Yakobus 1:16-18
Ada sebuah kalimat menarik: lupakanlah kebaikan kita namun ingatlah selalu kebaikan orang lain! Hal yang seharusnya dilakukan adalah mengingat kebaikan orang lain supaya dapat bersyukur dan berterima kasih. Akan tetapi, hal lain yang seharusnya tidak dilakukan adalah mengingat kebaikan sendiri sebab dapat menjerumuskan kepada sifat sombong. Ketika merasa telah berdaya guna dalam menyelesaikan perkara orang lain, sehingga mampu mengeluarkannya dari situasi yang tidak baik, maka sebelum berbangga harus terlebih dahulu belajar untuk merendahkan diri di hadapan Allah. Oleh karena anugerah Allah-lah yang satu-satunya dapat mendorong manusia dalam berbuat baik.
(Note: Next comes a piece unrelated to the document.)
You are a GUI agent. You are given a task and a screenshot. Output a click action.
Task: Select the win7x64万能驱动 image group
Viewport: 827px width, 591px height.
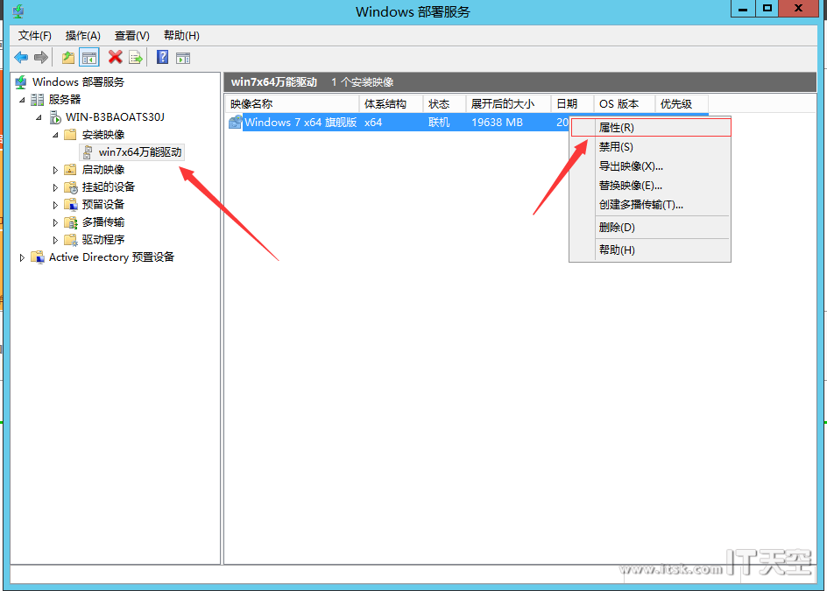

Penulis surat Yakobus mengajarkan bahwa setiap pemberian yang baik dan setiap anugerah yang sempurna datangnya berasal dari Allah. Pernyataan tersebut selain hendak mengatakan bahwa tak ada hal yang tidak baik datang dari Allah, juga menekankan soal segala yang baik sumbernya dari Allah, termasuk kebaikan manusia pun bersumber dari Allah. Penulis Yakobus ingin menekankan soal anugerah Allah yang berarti tentang kehendak Allah sendiri seperti yang tertulis di ayat 18 “atas kehendak-Nya sendiri Ia telah menjadikan kita…” Kita menjadi milik Allah bahkan dikatakan menjadi anak sulung di antara semua ciptaan semata-mata karena anugerah-Nya.
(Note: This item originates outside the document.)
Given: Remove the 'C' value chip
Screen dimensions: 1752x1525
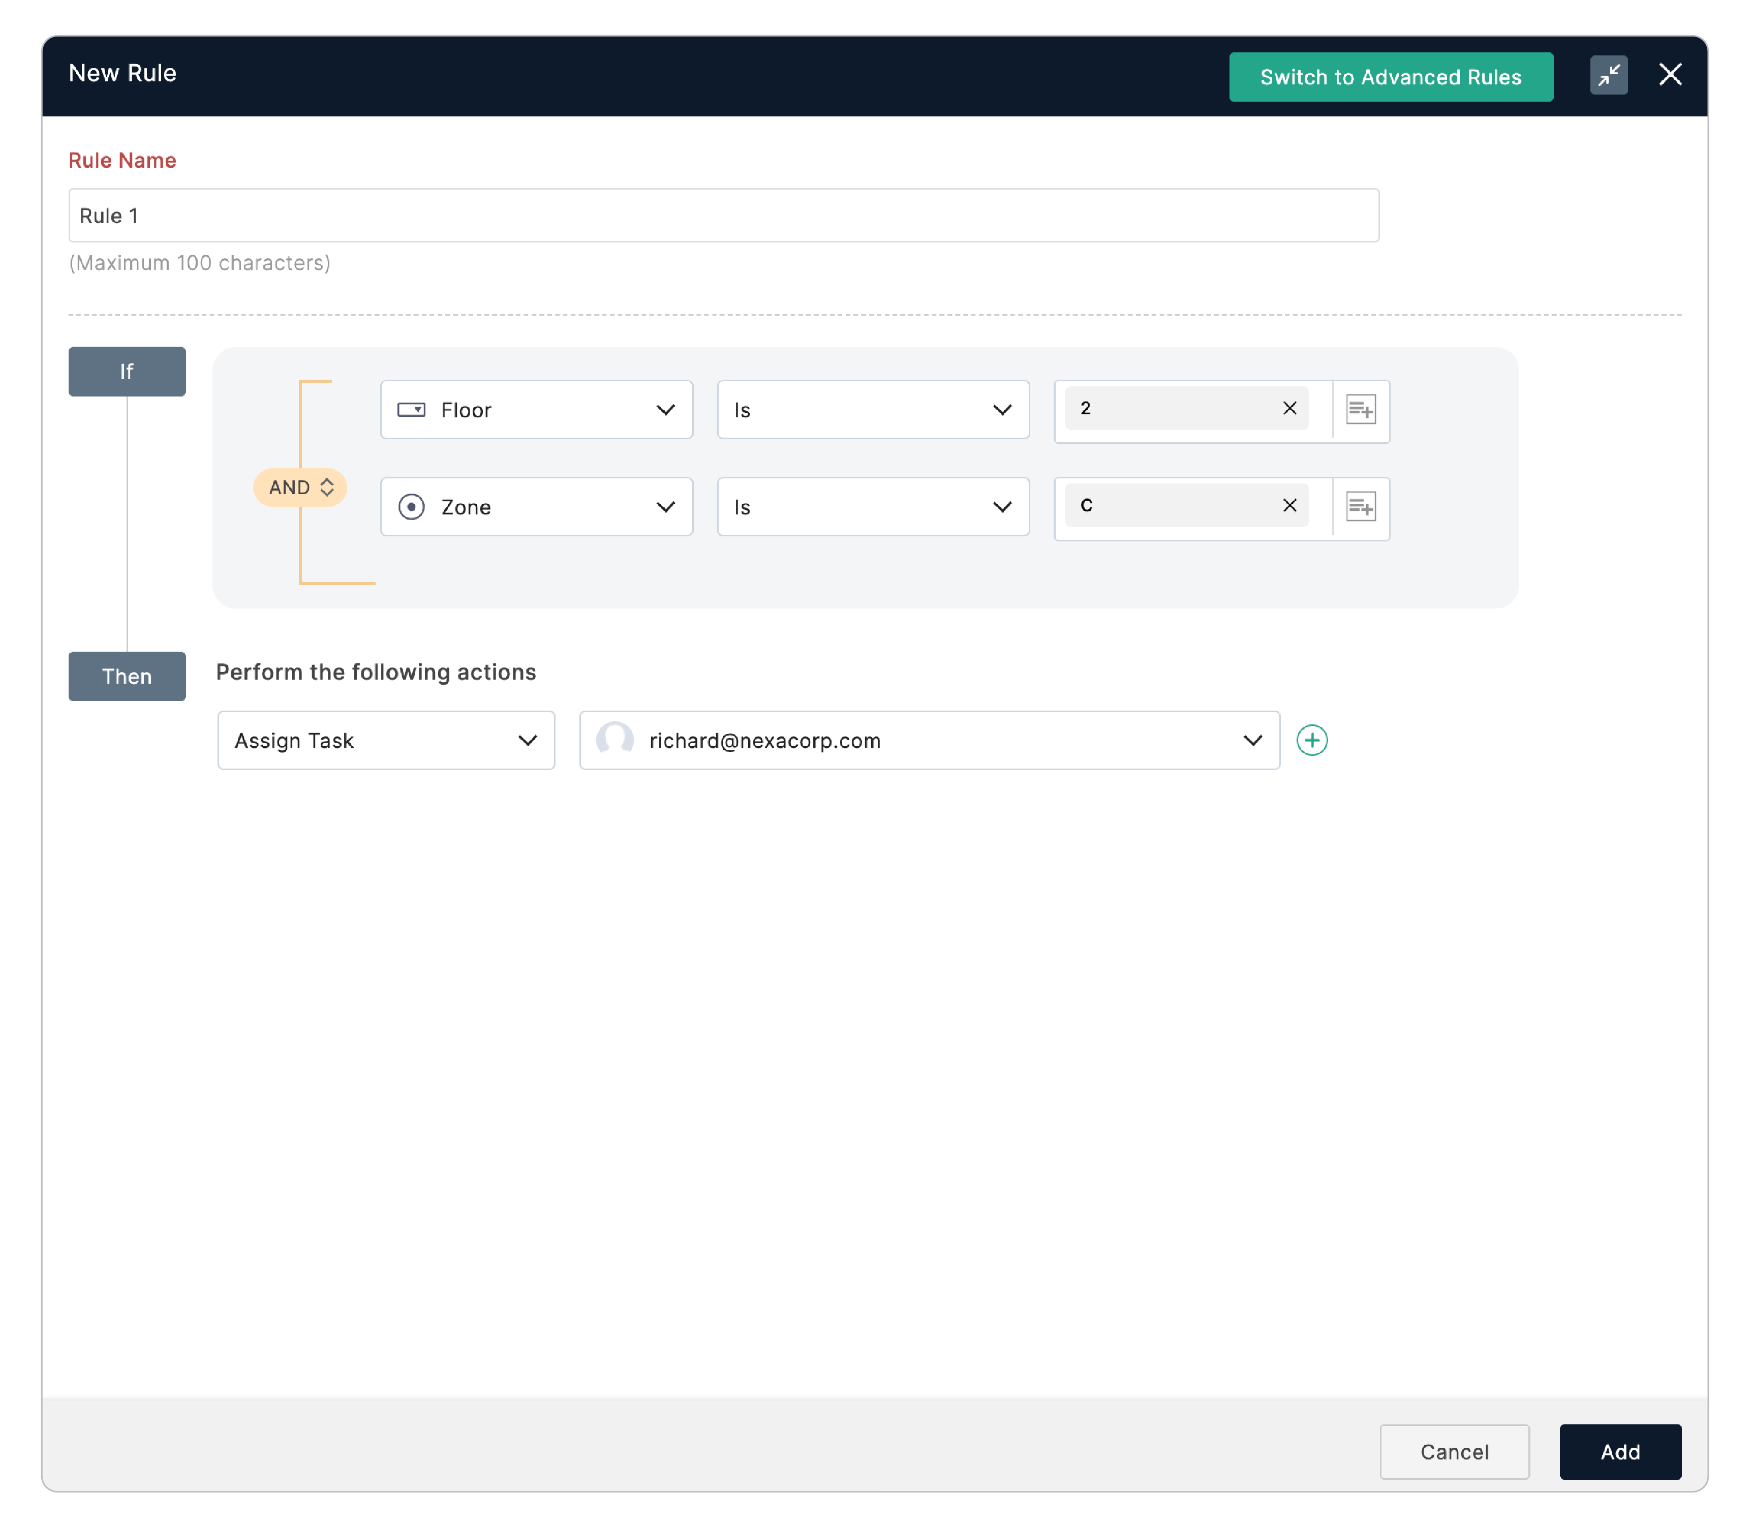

Kebaikan bukan sekonyong-konyong atas kehendak diri sendiri, melainkan karena Allah. Ketika tidak dipahami demikian maka usai melakukan kebaikan biasanya akan muncul keinginan. Keinginan rentan menjatuhkan diri pada dosa. Sebelumnya, ayat 14 menuliskan demikian: “tetapi tiap-tiap orang dicobai oleh keinginannya sendiri, karena ia diseret dan dipikat olehnya.” Sebuah pernyataan yang menjelaskan bahwa manusia sering kali jatuh ke dalam pencobaan karena terpikat oleh keinginannya. Kebaikan yang diiringi keinginan akan membentuk suatu pola timbal-balik. Misalnya saat menyapa orang lain tetapi tidak dibalas kemudian merasa kecewa, maka sudah menjadi tanda telah terbiasa dengan pola timbal balik. Ketika terbiasa dengan pola tersebut maka menjadi kesulitan besar untuk bisa ikhlas sebab selalu ada keinginan untuk mendapat pamrih.
Menginginkan mendapat balasan dapat membuat mudah kecewa pada sesama. Selain itu, telah banyak kasus di mana saat mengharapkan balasan tetapi tidak mendapatkannya, maka akan merenggangkan hubungan, yang tadinya dekat menjadi jauh bahkan putus hubungan. Ditambah lagi, memberi akan kehilangan nilai luhurnya ketika muncul keinginan. Pemberian dapat dikatakan pemberian jikalau terbebas dari pola timbal balik. Kini yang harus diubah dan mulai dijadikan kebiasaan adalah berpikir sederhana yaitu tidak repot berharap harus diberikan balasan. Ada kalimat serupa dengan pernyataan di awal, ukirlah kebaikan orang lain di atas batu dan ukirlah kebaikan sendiri di atas pasir! Artinya ialah kebaikan orang lain akan susah untuk dilupakan namun kebaikan sendiri yang ditaruh di pasir diharapkan mudah hilang karena terbawa ombak.
Kiranya dapat dipahami bahwa kebaikan manusia bersumber dari kasih Allah, Sang Kasih itu sendiri. Sesungguhnya pemberian Allah pun terbebas dari pola timbal balik. Segala pemberian dari-Nya tidak menjadikan kita berhutang. Ia memberi tanpa harus menerima kembali. Ia telah mengajarkan kita tentang ketulusan. (JST)
Pertanyaan pendalaman:
- Bagaimana tanggapan Saudara tentang sosok yang suka berbangga atas kebaikannya sendiri?
- Apakah Saudara setuju bahwa kebaikan itu harus berbalas?